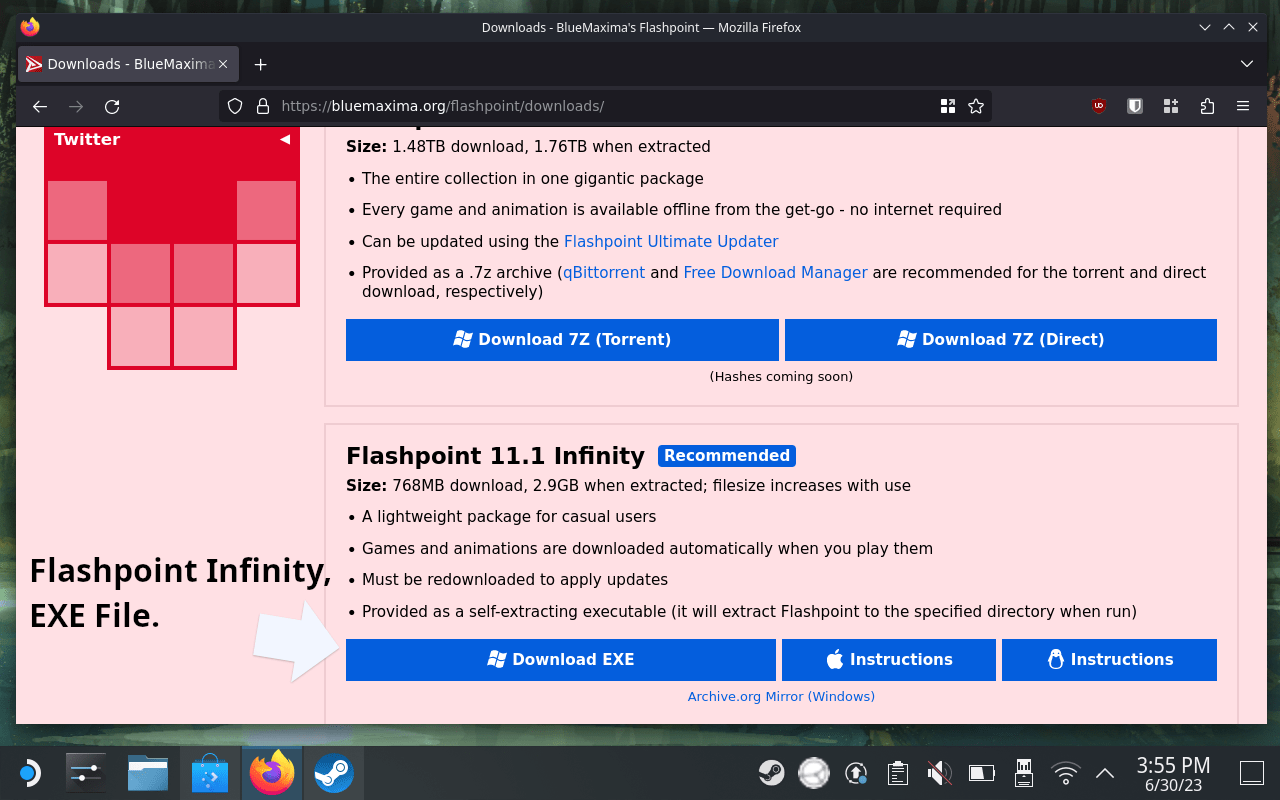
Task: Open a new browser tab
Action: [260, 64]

■ ■ ■ ■ ■

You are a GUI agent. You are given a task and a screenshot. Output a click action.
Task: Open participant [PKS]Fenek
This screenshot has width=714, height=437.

■ ■ ■ ■ ■

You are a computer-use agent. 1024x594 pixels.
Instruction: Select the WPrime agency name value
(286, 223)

■ ■ ■ ■ ■

**What you need to do**: The required answer is the exact run of lines above starting at the line with "You are a GUI" and ending at the line with "This screenshot has width=714, height=437.", with both ends present.

**Response area**:
You are a GUI agent. You are given a task and a screenshot. Output a click action.
Task: Open participant [PKS]Fenek
This screenshot has width=714, height=437.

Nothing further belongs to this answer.